# Map method not working?

I believe my filter is correct, but my map is not. Can you help guide me to the issue?

Thanks

``````  **Your code so far**
``````
``````
const squareList = arr => {
// Only change code below this line
let positiveNumbers = arr
// get positive whole numbers
.filter(number => number > 0 && number % 1 == 0);
// return squared numbers
.map(number => number * number);

// Only change code above this line
};

const squaredIntegers = squareList([4, 5.6, -9.8, 3.14, 42, 6, 8.34, -2]);
console.log(squaredIntegers);

// return new arr only with square of positive integers without a decimal
``````
``````  **Your browser information:**
``````

User Agent is: `Mozilla/5.0 (Macintosh; Intel Mac OS X 11_2_2) AppleWebKit/537.36 (KHTML, like Gecko) Chrome/89.0.4389.114 Safari/537.36`.

Challenge: Use Higher-Order Functions map, filter, or reduce to Solve a Complex Problem

The function you’ve passed to `map` is fine, as is the one to `filter`. However, you’re not returning anything from the function `squareList`, there’s no `return` statement anywhere.

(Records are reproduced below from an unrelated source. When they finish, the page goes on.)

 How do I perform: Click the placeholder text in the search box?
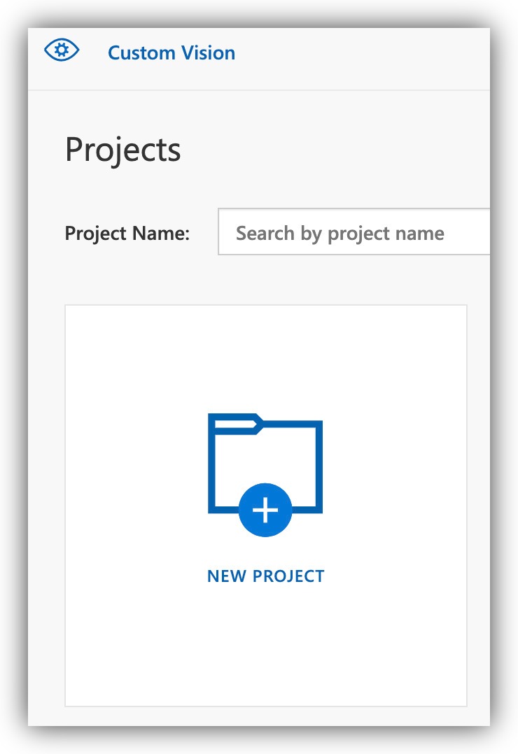coord(339,233)
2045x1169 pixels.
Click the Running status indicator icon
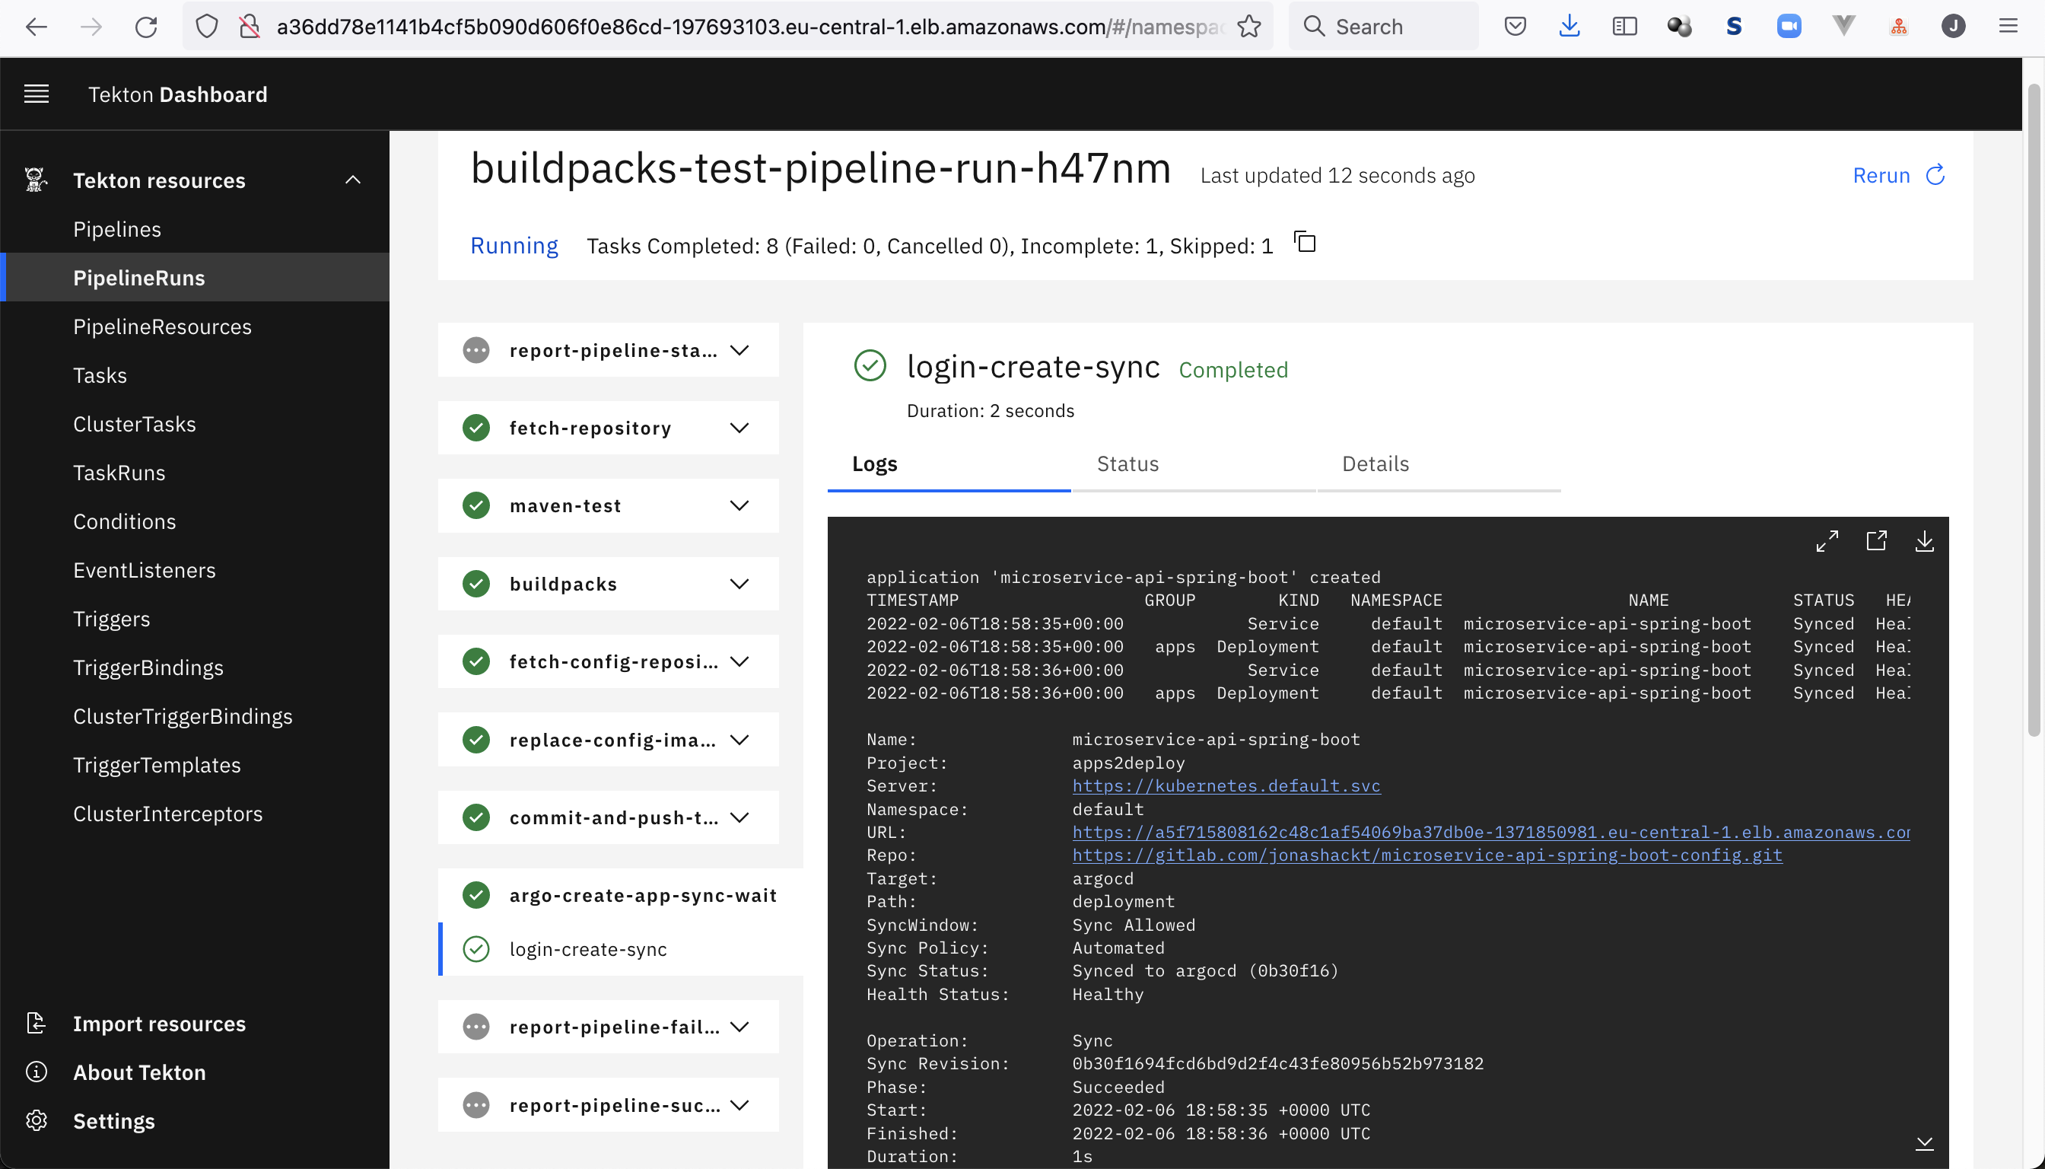pyautogui.click(x=514, y=246)
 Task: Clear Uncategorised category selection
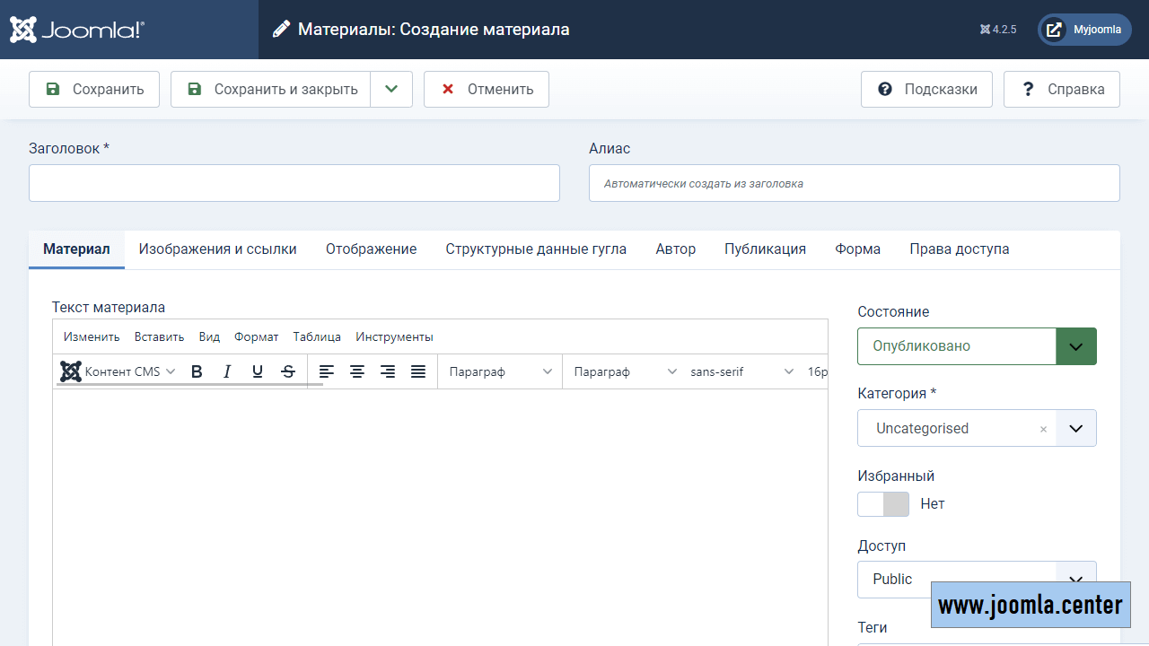point(1043,430)
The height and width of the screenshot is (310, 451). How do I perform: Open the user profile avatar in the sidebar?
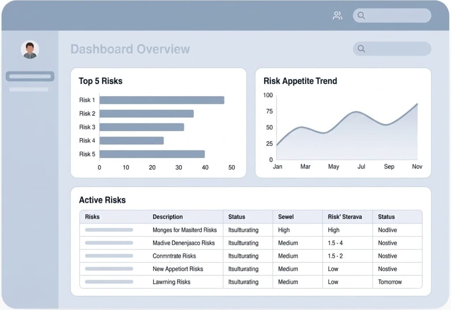[x=30, y=48]
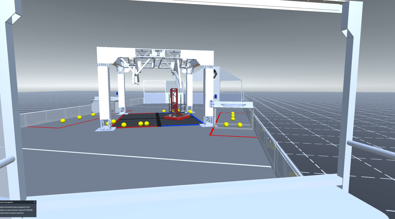Image resolution: width=395 pixels, height=219 pixels.
Task: Close the Camera Navigation tip panel
Action: 34,202
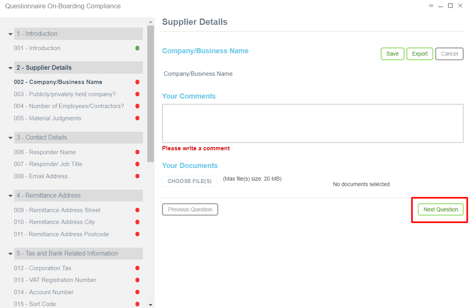Select 007 - Responder Job Title

pyautogui.click(x=56, y=164)
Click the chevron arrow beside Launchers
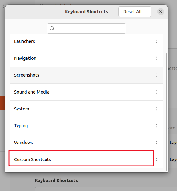This screenshot has width=177, height=191. [x=156, y=41]
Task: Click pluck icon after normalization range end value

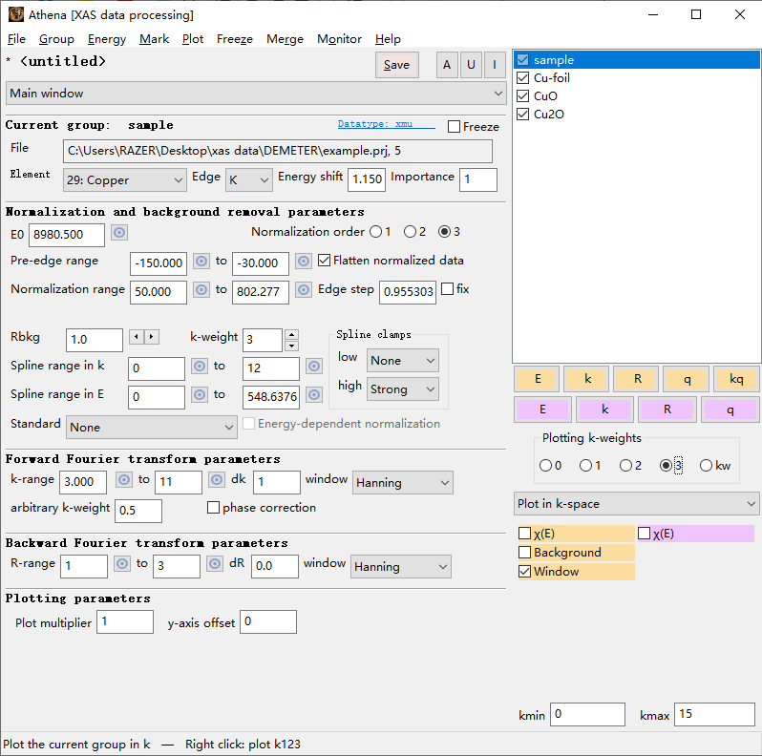Action: click(303, 290)
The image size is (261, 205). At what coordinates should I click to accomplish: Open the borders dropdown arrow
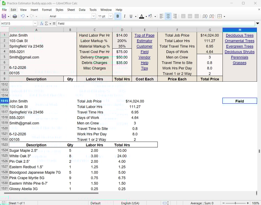point(224,16)
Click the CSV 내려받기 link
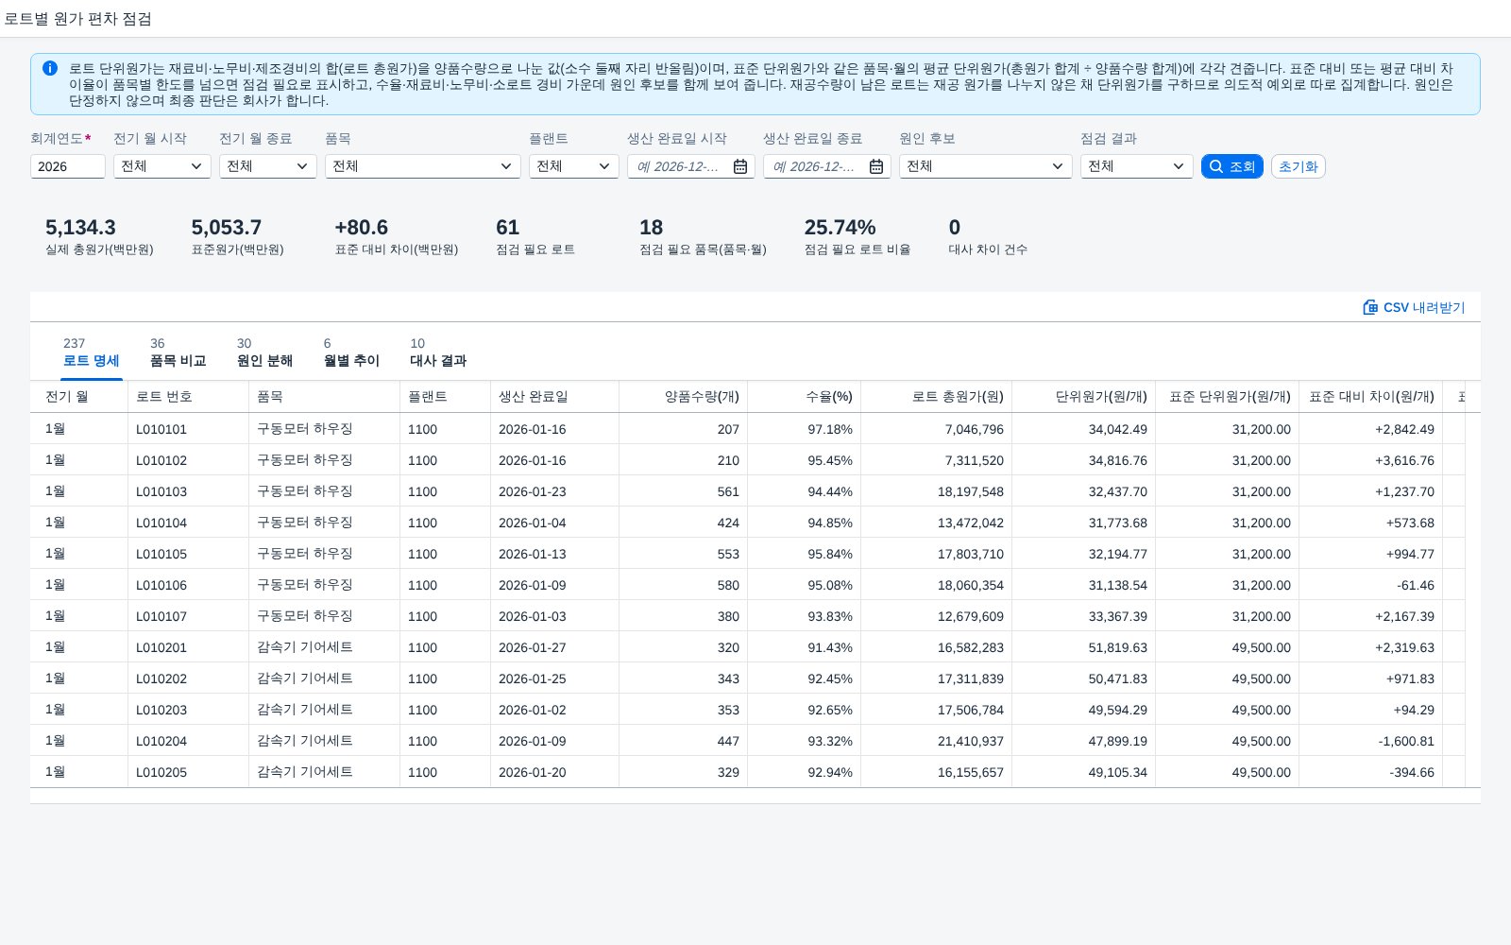 [x=1414, y=307]
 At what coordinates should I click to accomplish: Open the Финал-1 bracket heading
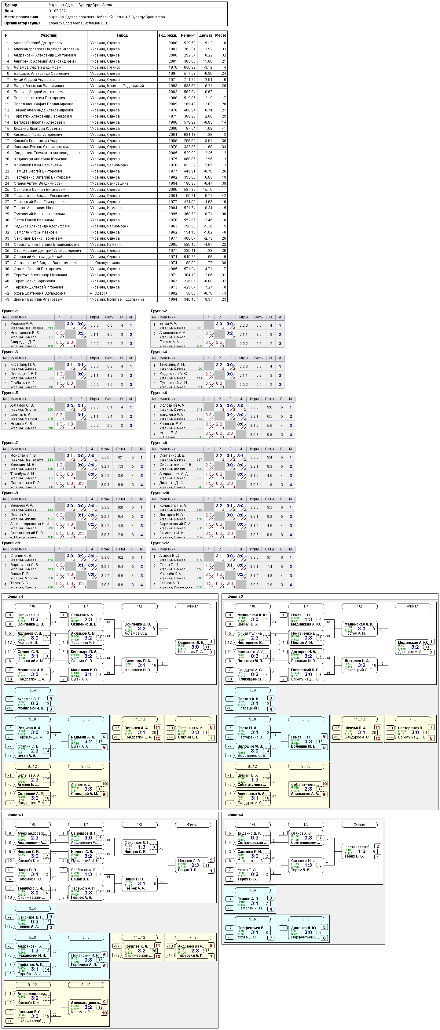coord(15,597)
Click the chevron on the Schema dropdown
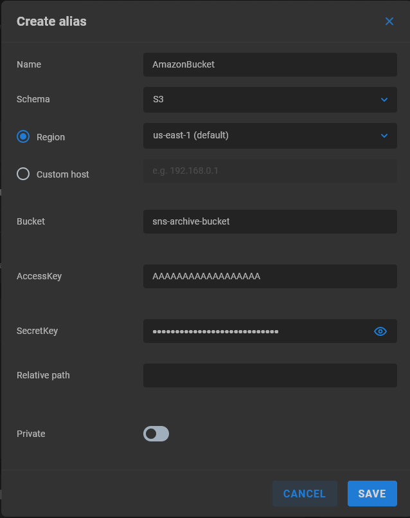 [x=384, y=100]
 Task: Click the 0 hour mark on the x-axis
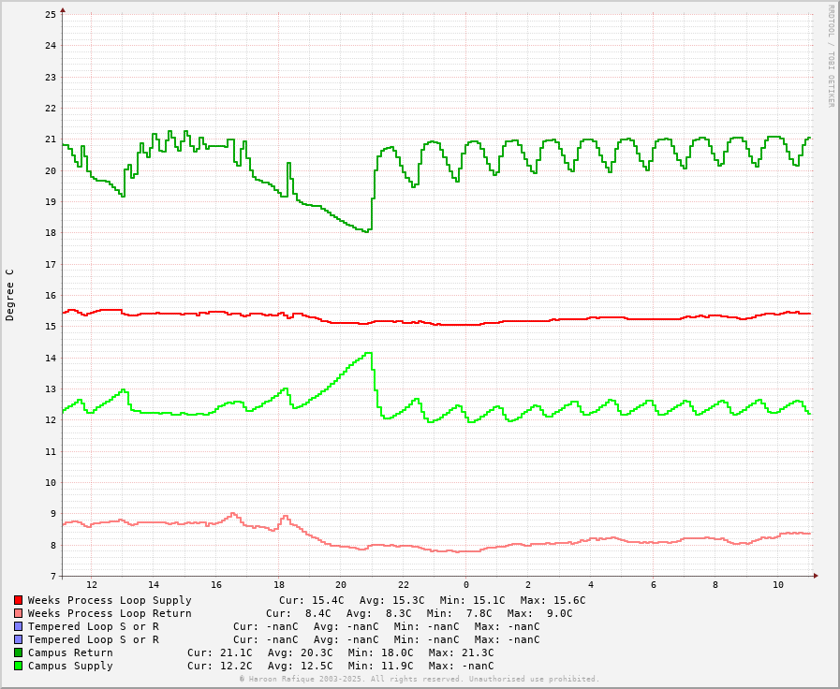[466, 585]
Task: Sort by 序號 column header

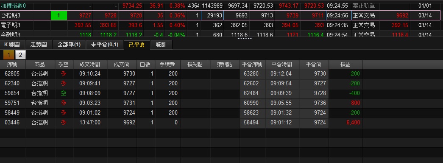Action: 12,65
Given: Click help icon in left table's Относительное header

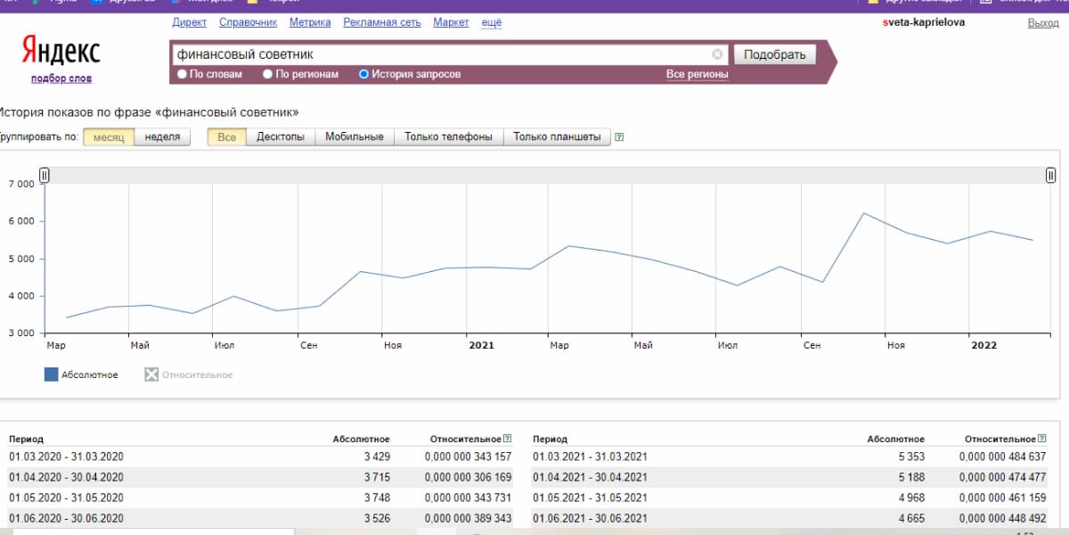Looking at the screenshot, I should (508, 439).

Hmm I’ve tried both replacing `let positiveNumbers = arr` with `return arr` as well as adding `return arr` to the bottom but it’s not working. I’m supposed to return arr right?

``````
const squareList = arr => {
// Only change code below this line
return arr
// get positive whole numbers
.filter(number => number > 0 && number % 1 == 0);
// square each whole number
.map(number => number * number);
// Only change code above this line
};

const squaredIntegers = squareList([-3, 4.8, 5, 3, -3.2]);
console.log(squaredIntegers);
``````

what do the tests say? what output do you get?

1 Like

You normally have to return values from functions. Like, if you want to return the string"hello", this won’t work:

``````const returnHello = () => {
let hello = "hello";
}
``````

So yes, you have to return the value the function is supposed to be computing.

But the code is never going to reach `map`. What is at the end of the line with `filter` on it?

2 Likes

@ilenia was getting unexpected token at .map but didn’t realize it was caused by `;` at the end of filter. Thank you for pointing that out @DanCouper

2 Likes

What are you trying to check with this condition?

``````number % 1 == 0
``````

When you divide a number, whether negative or positive, by 1, the remainder is always 0. Since this condition is always true, in effect, your test is

``````number > 0 && true
``````

You already realized that you don’t need that semicolon after filter. You put a semicolon to terminate a statement. So having that semicolon, the system expects to see the next statement. But it sees a period (.map(number…), which is a syntax error. The expression

``````arr.filter(...)
``````

returns an array and you apply map to this array, so the correct statement is

``````return arr.filter(...).map(...);
``````
1 Like

Thank you for sharing this.

`%` is actually different than `/`

I was confused when I first saw this as well but it’s actually divisible by 1 not divided by 1. Heres the doc Remainder (%) - JavaScript | MDN

Right… They are asking why you are checking that the number is divisible by 1 because every integer has a remainder of 0 when divided by 1.

Ah I actually did some research when I was trying to find how to remove the decimals and came across this javascript - Check if a number has a decimal place/is a whole number - Stack Overflow

lol for a second I thought I finally knew something someone didn’t… But I’m actually confused now…

Ah, you’re using modulus as an integer check. That’s what they wanted to know.

It looks like that’ll work for these test cases. I like `isInteger` a bit better because it won’t work for `10.0`, but both work this case.

Yeah @JeremyLT is right `Number.isInteger(num)` will do the job Ah, my mindset was fixated with a typed language. I wasn’t thinking that JavaScript is a untyped language and % can work with any values in JavaScript.

This topic was automatically closed 182 days after the last reply. New replies are no longer allowed.